Choosing wrong annuities 'is financially damaging'
05 October 2011
Selecting the wrong annuity can be financially damaging for those who are planning out their retirement incomes for their later years in life.
Homeowners aged between 55 and 95 could look into the financial product in order to ensure they have enough money for the rest of their life, but it could backfire.
This is according to a report by the This is Money website, which pointed out annuities cannot be done once they are in place, as they are designed to provide consumers with income from their pension funds for their remaining years.
It was noted by the advice site that individuals could find they are worse off by hundreds of pounds every month if they are not careful when they come to select one of the products.
Many people do not shop around when it comes to annuities and simply select an option on offer from their insurer, although this could change as a result of an amendment to regulations.

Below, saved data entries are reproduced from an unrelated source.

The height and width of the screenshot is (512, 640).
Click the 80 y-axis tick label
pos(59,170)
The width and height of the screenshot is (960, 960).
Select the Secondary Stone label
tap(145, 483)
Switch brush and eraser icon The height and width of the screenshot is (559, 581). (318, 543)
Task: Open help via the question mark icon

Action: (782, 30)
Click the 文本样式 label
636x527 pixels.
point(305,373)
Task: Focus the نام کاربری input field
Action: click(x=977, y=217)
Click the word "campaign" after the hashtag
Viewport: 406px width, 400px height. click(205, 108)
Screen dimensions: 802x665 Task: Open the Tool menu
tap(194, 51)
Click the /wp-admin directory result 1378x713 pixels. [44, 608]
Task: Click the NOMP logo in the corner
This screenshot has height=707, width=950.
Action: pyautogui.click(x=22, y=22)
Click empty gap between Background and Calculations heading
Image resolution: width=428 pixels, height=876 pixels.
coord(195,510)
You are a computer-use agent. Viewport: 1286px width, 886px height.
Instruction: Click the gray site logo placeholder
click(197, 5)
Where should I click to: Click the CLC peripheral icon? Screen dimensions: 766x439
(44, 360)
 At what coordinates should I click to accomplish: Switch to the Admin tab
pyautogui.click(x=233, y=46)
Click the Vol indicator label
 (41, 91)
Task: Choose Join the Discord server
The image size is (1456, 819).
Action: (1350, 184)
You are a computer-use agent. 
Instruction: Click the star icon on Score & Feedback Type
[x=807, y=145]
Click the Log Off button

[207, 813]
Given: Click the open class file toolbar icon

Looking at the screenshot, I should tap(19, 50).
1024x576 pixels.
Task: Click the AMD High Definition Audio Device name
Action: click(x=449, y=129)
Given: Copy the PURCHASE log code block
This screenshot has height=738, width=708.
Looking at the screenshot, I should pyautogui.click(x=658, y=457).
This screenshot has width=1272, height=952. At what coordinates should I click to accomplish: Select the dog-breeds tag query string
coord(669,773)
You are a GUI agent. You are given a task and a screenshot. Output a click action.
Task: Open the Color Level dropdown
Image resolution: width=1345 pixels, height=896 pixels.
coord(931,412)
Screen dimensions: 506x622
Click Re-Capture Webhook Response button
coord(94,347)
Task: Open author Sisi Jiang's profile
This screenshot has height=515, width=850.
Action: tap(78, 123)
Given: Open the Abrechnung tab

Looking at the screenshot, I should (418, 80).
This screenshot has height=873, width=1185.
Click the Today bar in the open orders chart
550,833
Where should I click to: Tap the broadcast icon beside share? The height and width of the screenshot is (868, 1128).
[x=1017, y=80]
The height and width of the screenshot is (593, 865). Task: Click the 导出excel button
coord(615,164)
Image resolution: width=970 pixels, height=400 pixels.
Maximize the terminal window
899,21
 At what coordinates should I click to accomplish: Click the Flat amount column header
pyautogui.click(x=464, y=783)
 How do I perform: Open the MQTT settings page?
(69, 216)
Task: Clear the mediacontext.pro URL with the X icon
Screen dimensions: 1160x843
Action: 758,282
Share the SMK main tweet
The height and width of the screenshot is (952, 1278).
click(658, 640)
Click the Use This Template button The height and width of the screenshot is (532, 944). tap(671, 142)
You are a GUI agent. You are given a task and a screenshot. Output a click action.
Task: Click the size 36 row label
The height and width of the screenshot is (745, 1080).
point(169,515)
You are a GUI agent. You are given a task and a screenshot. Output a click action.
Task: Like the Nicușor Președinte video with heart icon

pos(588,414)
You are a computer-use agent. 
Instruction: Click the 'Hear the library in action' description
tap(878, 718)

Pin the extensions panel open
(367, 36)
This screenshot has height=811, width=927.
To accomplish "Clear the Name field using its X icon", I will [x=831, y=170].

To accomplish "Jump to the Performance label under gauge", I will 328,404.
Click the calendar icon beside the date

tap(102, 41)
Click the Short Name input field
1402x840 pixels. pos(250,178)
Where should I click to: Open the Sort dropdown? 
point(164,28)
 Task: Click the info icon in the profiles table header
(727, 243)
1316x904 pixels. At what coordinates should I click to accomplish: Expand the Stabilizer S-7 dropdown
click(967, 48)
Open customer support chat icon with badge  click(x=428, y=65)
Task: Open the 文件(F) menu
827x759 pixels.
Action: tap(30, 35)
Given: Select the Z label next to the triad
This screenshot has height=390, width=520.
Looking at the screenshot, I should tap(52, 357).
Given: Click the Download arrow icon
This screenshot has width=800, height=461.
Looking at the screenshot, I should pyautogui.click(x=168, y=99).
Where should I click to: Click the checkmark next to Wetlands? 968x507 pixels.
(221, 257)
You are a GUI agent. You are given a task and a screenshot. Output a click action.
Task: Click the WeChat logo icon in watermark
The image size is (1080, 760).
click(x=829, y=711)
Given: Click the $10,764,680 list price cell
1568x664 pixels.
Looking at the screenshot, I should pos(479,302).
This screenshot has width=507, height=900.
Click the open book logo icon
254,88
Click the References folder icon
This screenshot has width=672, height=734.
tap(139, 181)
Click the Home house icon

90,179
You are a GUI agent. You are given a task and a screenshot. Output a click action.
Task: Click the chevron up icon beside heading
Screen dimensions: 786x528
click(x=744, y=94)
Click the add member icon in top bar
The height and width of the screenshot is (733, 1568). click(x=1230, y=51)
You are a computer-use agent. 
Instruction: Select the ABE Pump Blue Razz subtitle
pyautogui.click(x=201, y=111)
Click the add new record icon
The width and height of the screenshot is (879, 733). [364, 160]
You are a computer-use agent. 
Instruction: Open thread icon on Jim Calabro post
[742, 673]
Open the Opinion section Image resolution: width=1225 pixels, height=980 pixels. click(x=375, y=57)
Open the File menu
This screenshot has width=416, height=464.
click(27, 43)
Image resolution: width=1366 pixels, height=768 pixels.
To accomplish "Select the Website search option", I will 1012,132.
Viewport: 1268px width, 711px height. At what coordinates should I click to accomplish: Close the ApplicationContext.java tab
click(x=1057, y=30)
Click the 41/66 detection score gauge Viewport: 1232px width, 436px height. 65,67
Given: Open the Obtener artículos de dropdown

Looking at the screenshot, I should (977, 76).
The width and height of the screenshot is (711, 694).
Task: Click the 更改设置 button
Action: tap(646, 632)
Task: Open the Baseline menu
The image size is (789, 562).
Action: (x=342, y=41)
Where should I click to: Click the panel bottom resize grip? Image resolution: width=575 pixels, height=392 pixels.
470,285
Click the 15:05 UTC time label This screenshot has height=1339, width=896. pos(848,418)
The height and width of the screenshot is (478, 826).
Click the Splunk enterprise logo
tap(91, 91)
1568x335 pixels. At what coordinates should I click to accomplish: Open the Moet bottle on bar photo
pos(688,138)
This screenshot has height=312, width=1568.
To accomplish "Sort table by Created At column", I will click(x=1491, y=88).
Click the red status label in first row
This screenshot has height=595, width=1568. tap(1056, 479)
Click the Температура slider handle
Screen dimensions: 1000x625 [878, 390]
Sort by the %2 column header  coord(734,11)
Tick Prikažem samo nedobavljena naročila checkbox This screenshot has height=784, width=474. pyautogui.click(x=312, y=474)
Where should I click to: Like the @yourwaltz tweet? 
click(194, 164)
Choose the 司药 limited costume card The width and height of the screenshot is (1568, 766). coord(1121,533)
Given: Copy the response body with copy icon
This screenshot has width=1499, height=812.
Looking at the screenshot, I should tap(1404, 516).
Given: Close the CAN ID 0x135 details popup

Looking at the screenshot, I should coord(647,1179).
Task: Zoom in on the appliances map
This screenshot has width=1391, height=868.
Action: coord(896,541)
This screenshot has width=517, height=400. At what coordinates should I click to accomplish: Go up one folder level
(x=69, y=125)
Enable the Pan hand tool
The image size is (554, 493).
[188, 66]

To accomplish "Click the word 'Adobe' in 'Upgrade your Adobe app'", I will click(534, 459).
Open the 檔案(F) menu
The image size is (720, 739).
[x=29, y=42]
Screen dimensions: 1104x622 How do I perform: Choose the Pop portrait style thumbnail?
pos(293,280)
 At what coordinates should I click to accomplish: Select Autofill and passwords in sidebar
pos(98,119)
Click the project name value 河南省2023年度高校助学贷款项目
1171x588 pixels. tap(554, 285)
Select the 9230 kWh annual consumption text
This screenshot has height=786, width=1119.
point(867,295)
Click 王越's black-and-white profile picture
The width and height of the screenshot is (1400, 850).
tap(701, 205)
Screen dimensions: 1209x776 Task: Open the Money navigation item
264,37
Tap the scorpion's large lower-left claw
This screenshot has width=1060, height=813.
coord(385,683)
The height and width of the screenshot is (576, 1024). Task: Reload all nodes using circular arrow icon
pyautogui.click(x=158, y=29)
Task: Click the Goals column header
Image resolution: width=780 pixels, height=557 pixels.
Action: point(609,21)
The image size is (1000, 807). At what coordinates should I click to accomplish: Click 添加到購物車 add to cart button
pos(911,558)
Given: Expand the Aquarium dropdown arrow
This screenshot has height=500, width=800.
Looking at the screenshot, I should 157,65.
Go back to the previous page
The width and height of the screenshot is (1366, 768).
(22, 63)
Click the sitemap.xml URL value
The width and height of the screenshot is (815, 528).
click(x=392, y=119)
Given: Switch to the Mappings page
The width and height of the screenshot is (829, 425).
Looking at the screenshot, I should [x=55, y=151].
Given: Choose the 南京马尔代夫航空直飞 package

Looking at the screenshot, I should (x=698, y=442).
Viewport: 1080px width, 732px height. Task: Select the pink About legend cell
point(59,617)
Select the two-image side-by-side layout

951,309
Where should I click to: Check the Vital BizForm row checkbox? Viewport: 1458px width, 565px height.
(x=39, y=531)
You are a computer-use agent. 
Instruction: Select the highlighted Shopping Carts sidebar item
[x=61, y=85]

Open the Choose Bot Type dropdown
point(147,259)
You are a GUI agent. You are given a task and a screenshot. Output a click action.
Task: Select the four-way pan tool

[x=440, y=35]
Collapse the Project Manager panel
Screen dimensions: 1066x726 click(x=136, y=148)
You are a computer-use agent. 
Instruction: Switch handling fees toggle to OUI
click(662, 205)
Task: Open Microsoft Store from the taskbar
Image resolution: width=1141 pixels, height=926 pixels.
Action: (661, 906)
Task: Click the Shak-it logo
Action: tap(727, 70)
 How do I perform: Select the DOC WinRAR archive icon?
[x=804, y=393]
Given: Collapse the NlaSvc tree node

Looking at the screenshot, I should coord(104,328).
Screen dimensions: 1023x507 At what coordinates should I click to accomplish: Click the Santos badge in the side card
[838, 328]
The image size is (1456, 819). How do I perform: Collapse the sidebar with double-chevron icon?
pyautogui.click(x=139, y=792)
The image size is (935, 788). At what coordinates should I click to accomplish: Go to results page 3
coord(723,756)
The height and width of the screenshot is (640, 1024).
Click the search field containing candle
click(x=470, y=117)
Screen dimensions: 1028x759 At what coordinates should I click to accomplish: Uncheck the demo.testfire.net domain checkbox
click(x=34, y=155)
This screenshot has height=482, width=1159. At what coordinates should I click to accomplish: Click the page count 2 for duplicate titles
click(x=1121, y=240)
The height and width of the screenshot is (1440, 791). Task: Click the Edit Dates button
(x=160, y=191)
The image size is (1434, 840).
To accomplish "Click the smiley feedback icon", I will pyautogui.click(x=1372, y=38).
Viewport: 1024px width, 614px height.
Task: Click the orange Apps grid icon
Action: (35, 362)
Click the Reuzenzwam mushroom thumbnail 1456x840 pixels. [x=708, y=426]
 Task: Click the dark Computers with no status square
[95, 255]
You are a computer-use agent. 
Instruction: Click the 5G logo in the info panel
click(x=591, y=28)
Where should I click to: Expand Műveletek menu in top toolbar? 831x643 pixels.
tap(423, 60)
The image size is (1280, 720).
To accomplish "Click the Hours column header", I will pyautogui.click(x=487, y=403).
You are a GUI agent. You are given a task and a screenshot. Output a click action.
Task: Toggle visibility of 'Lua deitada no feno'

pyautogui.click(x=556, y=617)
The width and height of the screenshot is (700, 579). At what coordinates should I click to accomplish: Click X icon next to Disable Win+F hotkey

A new scheme launched by the Association of British Insurers (ABI) means that providers of this nature will no longer be able to roll over pension savings from consumers into an annuities product, as has been the case previously.
Companies providing insurance as well as annuities will also have to remove application forms for the latter product from their mailouts to consumers, although this has been criticised by some parties, who pointed out they will still be able to detail their offers.
Not far enough
"This doesn't go far enough," commented the report from This is Money.
"When the ABI's director-general, Otto Thorensen, took over in June he produced a ten-point wish-list. He wanted insurers to use easily-understood language, treat customers fairly, make the industry more relevant to customers and be quicker to acknowledge errors."
But it was pointed out it is not fair a person may have to put up with a lower standard of living because it has not been explained to them how important it is to shop around for an annuity.
However, Mark Hoban, MP and financial secretary to the Treasury, welcomed the move from the ABI, stating that it is just part of a range of measures designed to make sure consumers get the most out of the annuities market.
He argued it will allow people to be more financially secure in their later years in life and as a result enjoy a more comfortable retirement due to the increased income.